Civil war threatened over one particular sticking point and the bishop begged the cantons to send a deputation to Nicholas to ask him to arbitrate a settlement.

The deputation camped around Nicholas’ hut and he sketched out what was to become the model of the Swiss Confederation – some say it was drafted in his cell.

It was so strong that, at the time of the Reformation, some 60 years later, the Catholic and protestant cantons, after much fighting among themselves, could still unite and carry on the country of Switzerland.

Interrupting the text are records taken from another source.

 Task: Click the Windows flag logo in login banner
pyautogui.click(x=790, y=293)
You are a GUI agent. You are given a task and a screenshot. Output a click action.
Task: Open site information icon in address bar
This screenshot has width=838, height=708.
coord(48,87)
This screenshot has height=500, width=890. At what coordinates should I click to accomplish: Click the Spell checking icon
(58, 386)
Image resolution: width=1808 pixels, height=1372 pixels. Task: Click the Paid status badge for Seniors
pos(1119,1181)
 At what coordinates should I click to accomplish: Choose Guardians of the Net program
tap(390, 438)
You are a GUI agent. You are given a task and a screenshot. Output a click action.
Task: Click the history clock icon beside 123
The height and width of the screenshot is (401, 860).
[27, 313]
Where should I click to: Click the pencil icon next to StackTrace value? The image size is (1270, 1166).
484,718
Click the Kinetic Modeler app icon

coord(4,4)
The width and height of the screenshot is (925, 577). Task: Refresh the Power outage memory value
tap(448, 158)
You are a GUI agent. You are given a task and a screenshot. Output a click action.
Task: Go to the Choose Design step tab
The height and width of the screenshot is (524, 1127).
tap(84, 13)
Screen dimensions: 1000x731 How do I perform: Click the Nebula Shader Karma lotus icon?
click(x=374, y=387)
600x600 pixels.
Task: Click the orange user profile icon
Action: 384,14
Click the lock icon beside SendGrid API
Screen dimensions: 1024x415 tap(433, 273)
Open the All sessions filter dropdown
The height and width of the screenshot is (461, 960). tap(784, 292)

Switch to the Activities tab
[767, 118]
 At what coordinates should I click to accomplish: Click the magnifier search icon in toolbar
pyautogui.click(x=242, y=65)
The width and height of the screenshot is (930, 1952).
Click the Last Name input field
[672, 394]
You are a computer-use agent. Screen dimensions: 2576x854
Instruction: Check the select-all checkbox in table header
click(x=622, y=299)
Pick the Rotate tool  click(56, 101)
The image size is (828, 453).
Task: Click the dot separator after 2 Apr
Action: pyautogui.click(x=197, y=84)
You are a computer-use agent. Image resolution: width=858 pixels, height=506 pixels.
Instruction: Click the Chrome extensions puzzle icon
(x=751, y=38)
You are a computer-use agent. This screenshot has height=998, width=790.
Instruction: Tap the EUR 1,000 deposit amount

Nicholas kept up his interviews to his death. One visitor said of him that ‘He praises and recommends obedience and peace and as he exhorted the Confederates to maintain peace, so does he exhort all who come to him to do the same.’

A surviving letter from his son John to the Canton of Bern thanks them for their gift in gratitude for what Nicholas had done for their country.

John writes that the money they sent provided a priest chaplain so Nicholas could have Mass every day which he had been without for a long time. It is interesting he could neither read nor write and gave his signature to any documents by inscribing a cross.

Nicholas died in 1487 and was buried in the parish church of Sachselin where his body still rests today under a black marble canopied altar.

His cultus as a saint was formally recognised in 1669 and he was canonised only in 1947.

‘Happy the peacemakers, God will call them his children.’ (Matt 5, 9). May we like St Nicholas pray to fulfil our vocation spreading peace wherever we are.